Finistère
Michel-Édouard Leclerc réaffirme son engagement envers les producteurs locaux
Finistère # Distribution # Commercial

Michel-Édouard Leclerc réaffirme son engagement envers les producteurs locaux

S'abonner

Michel-Édouard Leclerc était ce jeudi à Landerneau, berceau historique du mouvement E. Leclerc, à l’occasion du premier marché des alliances locales de la Scarmor, la centrale d’achat finistérienne du réseau. L’occasion pour le dirigeant de réaffirmer les liens qui unissent l’enseigne aux producteurs locaux et sa volonté de favoriser le circuit-court.

Michel-Édourd Leclerc, président d’E. Leclerc, aux côtés de Lucile Chaput, qui dirige le magasin E. Lerclerc de Queven, et de Bruno Roudaut, le président de la Scarmor, lors de la première édition du Marché des alliances locales de la Scarmor — Photo : Jean-Marc Le Droff

Huîtres, fromages, cidre, sushis, crêpes... Plus de 80 producteurs du Finistère, des Côtes-d’Armor et du Morbihan s’étaient donné rendez-vous à Landerneau, ce jeudi 12 septembre, à l’occasion du premier Marché des alliances locales de la Scarmor, la centrale d’achat des 43 magasins de l’ouest de la Bretagne du mouvement E. Leclerc. Créées en 2010 pour favoriser le circuit-court dans ses enseignes, les alliances locales sont des contrats noués par les centrales d’achat du groupe avec des producteurs locaux.
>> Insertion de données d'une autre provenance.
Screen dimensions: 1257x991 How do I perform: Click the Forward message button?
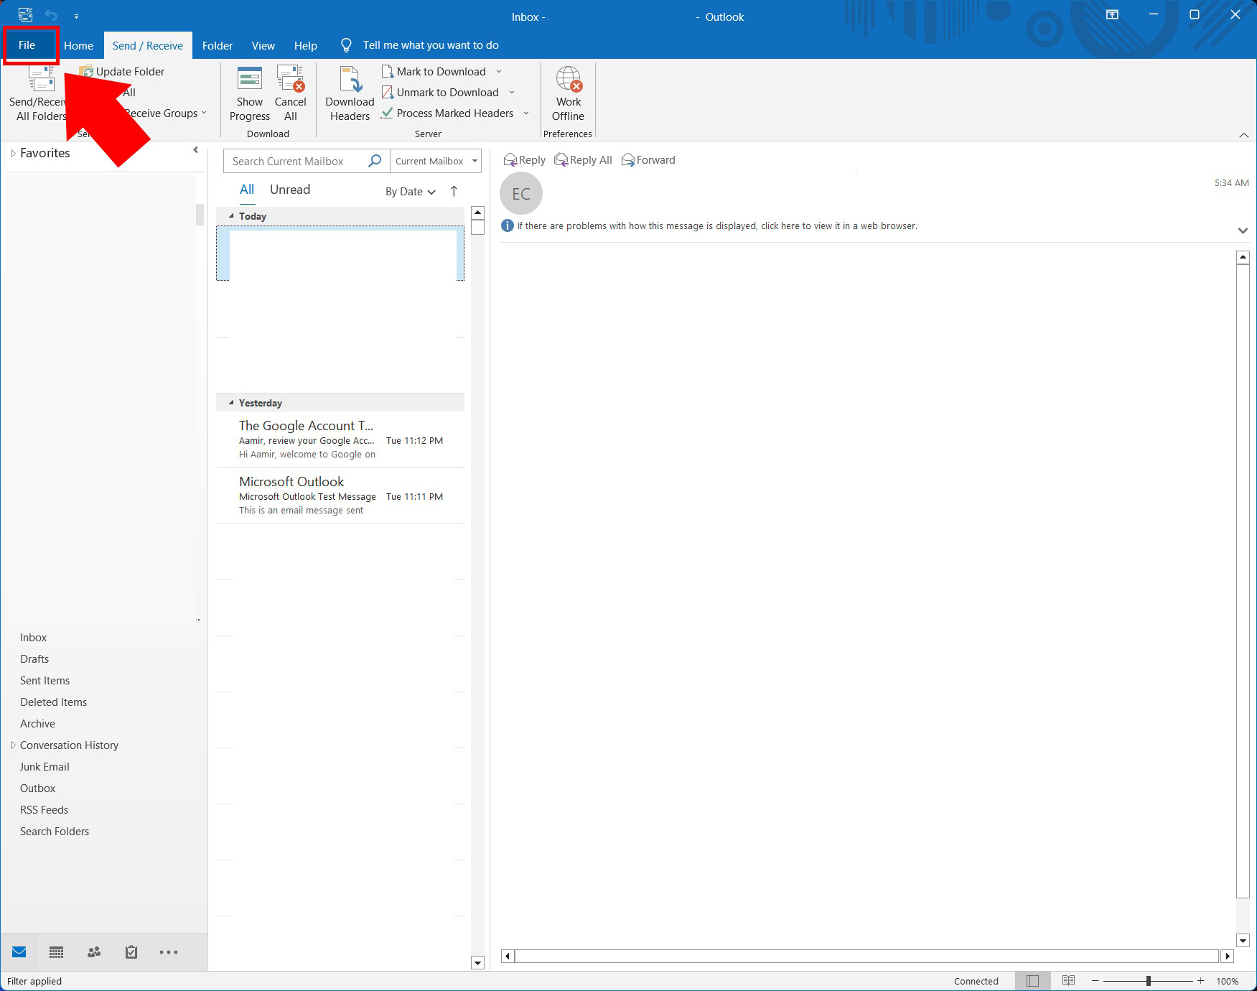click(648, 160)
700 producteurs locaux ont noué des partenariats

Seules conditions pour les producteurs pour en faire partie : être implanté à moins de 100 km d’un des magasins adhérents, et ne pas dépasser les 20 millions de chiffre d’affaires. "À l’heure actuelle à l’échelle de la Scarmor, nos 43 magasins ont noué plus de 1 700 partenariats avec plus de 700 producteurs locaux. Sur les six premiers mois de l’année, cela représente un chiffre d’affaires de plus de 17 millions d’euros", retrace Lucile Chaput, qui dirige le magasin E. Leclerc de Quéven et qui s’est particulièrement investie dans l’organisation de la première édition de ce marché.
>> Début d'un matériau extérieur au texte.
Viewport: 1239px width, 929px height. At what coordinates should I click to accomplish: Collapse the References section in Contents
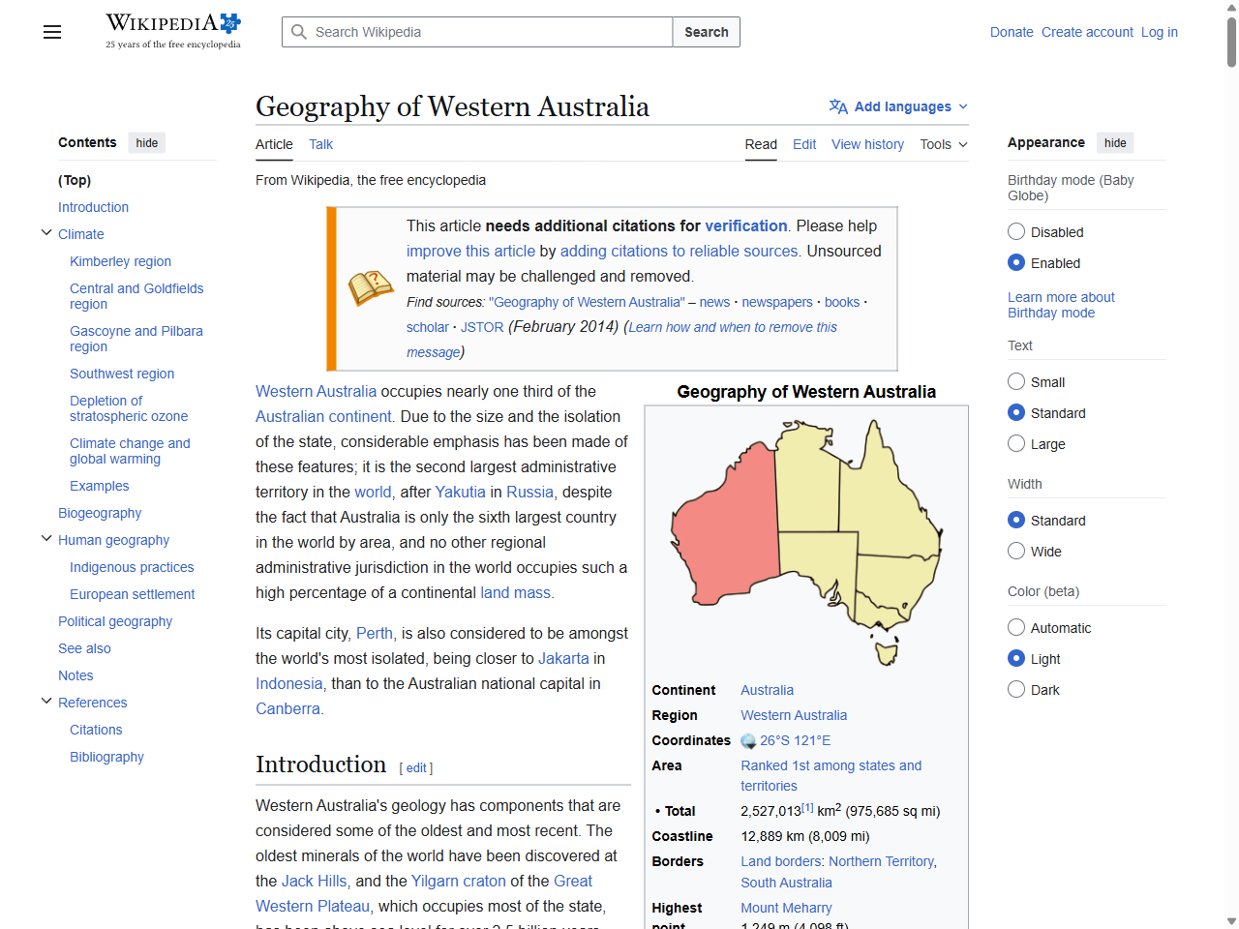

"Dans le cadre de ces alliances locales, on ne parle quasiment pas de prix mais avant tout de produits. Les producteurs fixent eux-mêmes le prix de vente, qu’ils ajustent ensuite si besoin", assure-t-elle. "Ils viennent aussi régulièrement dans nos magasins, car il n’y a rien de mieux pour vendre que le contact avec le public", complète Bruno Roudaut, le président de la Scarmor.

Des espaces de négociation à petite échelle

"À l’échelle nationale, les alliances locales représentent plus de 18 000 contrats avec 7 500 producteurs", détaille pour sa part Michel-Edouard Leclerc, le président du groupe. "Pour les producteurs, ces alliances sont un bon moyen d’accéder à des espaces de négociation à plus petite échelle et en proximité. À l’opposé des grands-messes qu’on nous impose au niveau national et qui, si elles restent nécessaires, sont plus juridiques que commerciales", estime-t-il.

" Lors des dernières crises, quand les petites PME avec lesquelles nous travaillons étaient en difficulté de trésorerie, nous étions là !"

Autre avantage selon lui : "En temps de crise comme nous en avons connu récemment, ces alliances assurent la permanence d’une relation qui n’est pas fondée uniquement sur une stratégie commerciale et de la négociation, mais qui comprend également une grande part d’affect de soutien à l’économie locale. Lors des dernières crises, quand les petites PME avec lesquelles nous travaillons étaient en difficulté de trésorerie, nous étions là !".

Pour la création d’un label européen intégrant le bien-être animal

Interrogé sur l’élevage porcin de Saint-Carreux (22), récemment épinglé par l’association L214 pour des mauvais traitements infligés aux animaux, Michel-Édouard Leclerc répond avoir arrêté de travailler avec ce fournisseur. "Nous défendons évidemment le bien-être animal, mais c’est avant tout à la filière et aux producteurs se mettre au carré", estime-t-il, renvoyant également la balle à l’État. Il ajoute au passage être favorable à la création d’un label commun intégrant le bien-être animal à l’échelle de l’Union Européenne. "L’idéal serait que les interprofessions en définissent elles-mêmes le cahier des charges", conclut-il.